Yapılacak iş » Rıza Altun'u anlatan haber metnini son cümlesinden sonra devam ettirerek sürdürün.
#### Kaynak metin ####
RIHA – PKK kongresinde “Özgürlük Yoldaşlığı” sembolü olarak tanımlanan Rıza Altun’u ölüm yıldönümünde anlatan mücadele arkadaşı Mustafa Yavuz, “Direnişlerin öncüsüydü. Hem pratik anlamda hem de ideolojik olarak yetkin bir arkadaştı” dedi.
Kürt Halk Önderi Abdullah Öcalan’ın “Barış ve Demokratik Toplum Çağrısı”nın ardından 12’nci Kongresi’ni gerçekleştiren PKK, “yeni bir başlangıç” olarak duyurduğu kararlarının yanında örgütün kurucu kadrolarından Ali Haydar Kaytan ve Rıza Altun’un yaşamını yitirdiğini açıkladı.
Kongre, “Özgürlük Yoldaşlığı” sembolü olarak kabul ettiği Rıza Altun’un 25 Eylül 2019 tarihinde yaşamını yitirdiği açıkladı. Rıza Altun, 22 yaşında Kürdistan gerçeğiyle tanıştı ve 1976’nın sonlarında Dîlok’a gelerek örgütleme yapmaya başladı. Riha’nın Curnê Reş (Hilvan) ve Sêwereg ilçelerindeki direnişte yerini alan Rıza Altun, 1978’de Curnê Reş’te gözaltına alındı. Riha merkezde bulunan ve işkence merkezi olarak kullanılan Kız İmam Hatip Lisesi’nde bir yıl işkenceli sorguda kalan Rıza Altun, devamında Diyarbakır Cezaevi’nde 5 yıl tutsak kaldı.
Altun’un Curnê Reş’teki mücadele arkadaşlarından Diyarbakır 5 Nolu Cezaevi’nden yaşatılan vahşete karşı açlık grevinde 1988 yılında yaşamını yitiren Mehmet Emin Yavuz’un kardeşi olan Mustafa Yavuz, ölüm yıl dönümünde Altun’u anlattı. 12 Eylül 1980 darbesinden hemen önce ağabeyi Mehmet Emin Yavuz, babası İbrahim Yavuz, kardeşi Ahmet Yavuz ile birlikte 1979’da tutuklandıklarını belirten Mustafa Yavuz, 5 Nolu’daki direnişe ailece katıldıklarını belirtti. Curnê Reş’te 1978-79’da feodal ve işbirlikçi kesimlere karşı bir mücadele olduğunu hatırlatan Yavuz, “ Halil Çavgun (Xelil) arkadaşın şehadetinden sonra bu mücadele büyüdü. Mehmet Karasungur, Cemil Bayık, Mazlum Doğan buradaydı. O zaman burada sayımız 6-7 kişiyi geçmiyordu. Mazlum arkadaş her mahallede bir eğitim evi oluşturdu, silahlı gruplar oluştu. Her şey çok hızlı gelişti. Rıza arkadaş böyle bir ortamda Hilvan’a geldi” ifadelerini kullandı.
#### Verilen bilgiler ####
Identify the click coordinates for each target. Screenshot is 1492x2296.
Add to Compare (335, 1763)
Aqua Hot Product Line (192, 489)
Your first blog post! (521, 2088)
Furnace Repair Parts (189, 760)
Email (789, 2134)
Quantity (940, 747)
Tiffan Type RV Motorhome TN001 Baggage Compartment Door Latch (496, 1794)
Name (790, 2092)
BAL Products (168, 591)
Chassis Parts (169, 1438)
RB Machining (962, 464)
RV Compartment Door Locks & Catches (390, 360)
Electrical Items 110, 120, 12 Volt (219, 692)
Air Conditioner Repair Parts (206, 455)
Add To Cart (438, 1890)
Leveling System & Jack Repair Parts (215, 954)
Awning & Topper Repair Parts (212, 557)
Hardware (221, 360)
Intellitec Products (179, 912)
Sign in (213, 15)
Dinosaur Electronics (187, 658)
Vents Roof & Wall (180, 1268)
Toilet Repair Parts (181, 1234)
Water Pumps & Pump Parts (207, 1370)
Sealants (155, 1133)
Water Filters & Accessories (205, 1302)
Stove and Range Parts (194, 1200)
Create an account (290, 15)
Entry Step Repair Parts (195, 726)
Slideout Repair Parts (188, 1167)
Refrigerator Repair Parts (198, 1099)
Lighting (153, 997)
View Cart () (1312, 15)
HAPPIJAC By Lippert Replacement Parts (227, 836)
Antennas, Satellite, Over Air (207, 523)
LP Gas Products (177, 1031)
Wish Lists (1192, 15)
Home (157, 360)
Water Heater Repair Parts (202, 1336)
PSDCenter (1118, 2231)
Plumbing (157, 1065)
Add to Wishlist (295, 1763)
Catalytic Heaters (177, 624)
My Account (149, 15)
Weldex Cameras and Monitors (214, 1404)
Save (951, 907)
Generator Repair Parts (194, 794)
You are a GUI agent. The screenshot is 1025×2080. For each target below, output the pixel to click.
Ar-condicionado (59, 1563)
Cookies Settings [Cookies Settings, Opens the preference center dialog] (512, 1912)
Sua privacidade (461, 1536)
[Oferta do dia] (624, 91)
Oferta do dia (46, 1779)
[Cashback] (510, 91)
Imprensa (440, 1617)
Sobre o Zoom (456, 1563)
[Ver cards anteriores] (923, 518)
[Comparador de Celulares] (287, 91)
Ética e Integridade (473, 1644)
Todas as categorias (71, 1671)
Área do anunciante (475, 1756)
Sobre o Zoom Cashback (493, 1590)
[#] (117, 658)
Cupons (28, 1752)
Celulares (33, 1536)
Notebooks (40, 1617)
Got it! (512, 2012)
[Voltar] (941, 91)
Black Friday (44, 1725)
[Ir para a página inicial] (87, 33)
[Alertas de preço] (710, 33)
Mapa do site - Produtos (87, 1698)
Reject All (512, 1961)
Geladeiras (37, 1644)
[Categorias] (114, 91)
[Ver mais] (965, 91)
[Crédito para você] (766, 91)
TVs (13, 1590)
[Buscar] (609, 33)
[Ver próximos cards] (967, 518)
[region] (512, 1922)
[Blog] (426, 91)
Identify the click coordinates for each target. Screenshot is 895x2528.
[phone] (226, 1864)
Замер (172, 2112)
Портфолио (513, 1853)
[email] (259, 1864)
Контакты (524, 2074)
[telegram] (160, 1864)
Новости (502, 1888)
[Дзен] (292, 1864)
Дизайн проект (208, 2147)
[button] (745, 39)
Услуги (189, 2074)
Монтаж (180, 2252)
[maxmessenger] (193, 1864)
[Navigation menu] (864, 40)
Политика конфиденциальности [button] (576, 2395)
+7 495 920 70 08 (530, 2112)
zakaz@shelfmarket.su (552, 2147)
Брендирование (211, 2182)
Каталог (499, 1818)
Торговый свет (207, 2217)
####
Alıştırmanın yanıtı »
‘KIVIRCIK ALİ’
Curnê Reş’in maruz kaldıkları baskılara karşı “Apoculara” kucak açtığını belirten Yavuz, “Arkadaşlar hangi eve gitse her türlü ihtiyaçları karşılanıyordu. Rıza arkadaş buraya geldikten sonra en az bizim kadar halkı tanıdı. Hem pratik anlamda hem de ideolojik olarak yetkin bir arkadaştı. Bundan kaynaklı adı Ankara’da Şirket olarak anılıyordu. Burada ise Kıvırcık Ali olarak tanınıyordu. Hilvan Rıza arkadaşı iyi tanıyor. Direnişlerin öncüsüydü” dedi.
‘RIZA ARKADAŞ 4 AY İŞKENCEDE KALDI’
Rıza Altun’un Nisan 1979’da Sêwereg’te tutuklanmasından 3 ay sonra kendisinin de genel bir operasyon kapsamında tutuklandığını belirten Yavuz, “Bir ihbar sonucu tutuklandık ve bizi Urfa merkeze götürdüler. Gözaltı merkezi olarak kullanılan Kız Meslek Lisesi’nde Rıza arkadaşta vardı. Metin Aslan, Abdurrahman Çadırcı, Muzaffer Ayata’nın da içinde olduğu birçok arkadaş vardı. O zaman Ankara’dan bir tim gelmişti. 32 gün orada tutulduktan sonra bizi gönderdiler. Rıza arkadaş ve Muzaffer Ayata onlar uzun süre kaldı orada. İşkence yapıyorlardı. Gözaltında direnenleri ya da direnme iradesi gördükleri kişileri ‘Ermeni grubu’ diye ayırıyorlardı. Bende o gruba alındım. Ranzanın altında betona su döküyorlardı, elleri kelepçi oraya koyuyorlardı. Ne oturabiliyorduk, ne de ayağa kalkabiliyorduk. Rıza arkadaş 4 ay bu işkencede kaldı. Rıza ile Hilvan’dan tanışıyorduk. Gözaltında beraber kaldığımız bir ayda bu yakınlığımız arttı” diye konuştu.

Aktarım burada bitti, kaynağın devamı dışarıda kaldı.